The crux of the question posed was whether tumours arising from stem
cells in the skin were more likely to be aggressive (as I understand
it).  I'm not sure if this is known with any certainty. 
Dedifferentiation, whether it is a bona fide phenomenon or not, is
probably not an issue here.

In database indexing and searching, the appearance of a word in a
title is normally taken to be of greatest significance in judging the
"aboutness" of a paper (setting aside titles which try to be funny or
too clever).  I was merely trying to point out that the term
dedifferentiation retains sufficient clarity of meaning to be used in
this age.

I agree the question is about the potential aggressiveness of tumours
arising from stem cells.  However, the nearest real example we have of
this is the basal cell carcinoma, which is not particularly
aggressive.  That is why I wonder if this question deals with real or
hypothetical situations.

stem cells divide to give daughter cells.
 When they divide,one remains at the basal layer and continues as a
stem cell. The other goes on to specialise-moving through the 5
epidermal layers to the outside.
So a cancer mutation in a stem cell will be passed on to all its
'daughters' and groups of cancer cells lead to tumours. A mutation in
a specialised cell(i.e. not a stem cell) will be lost with the skin
cell when it sloughs from the skins surface.

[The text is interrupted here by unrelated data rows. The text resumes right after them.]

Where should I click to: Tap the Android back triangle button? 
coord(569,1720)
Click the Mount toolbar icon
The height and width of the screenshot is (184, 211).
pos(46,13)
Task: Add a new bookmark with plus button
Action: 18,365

What amanda1 says may be true for keratinocytes, as they differentiate
to squamous cells and ultimately are lost.  However,  the mutation
that occurs may interfere with the differentiation and migration
process.  Melanocytes, however, remain in the stratum basale, at the
interface between the epidermis and the dermis.  Tumours of
melanocytic lineage are far more aggressive, and have a much poorer
prognosis if not treated early, than other skin cancers.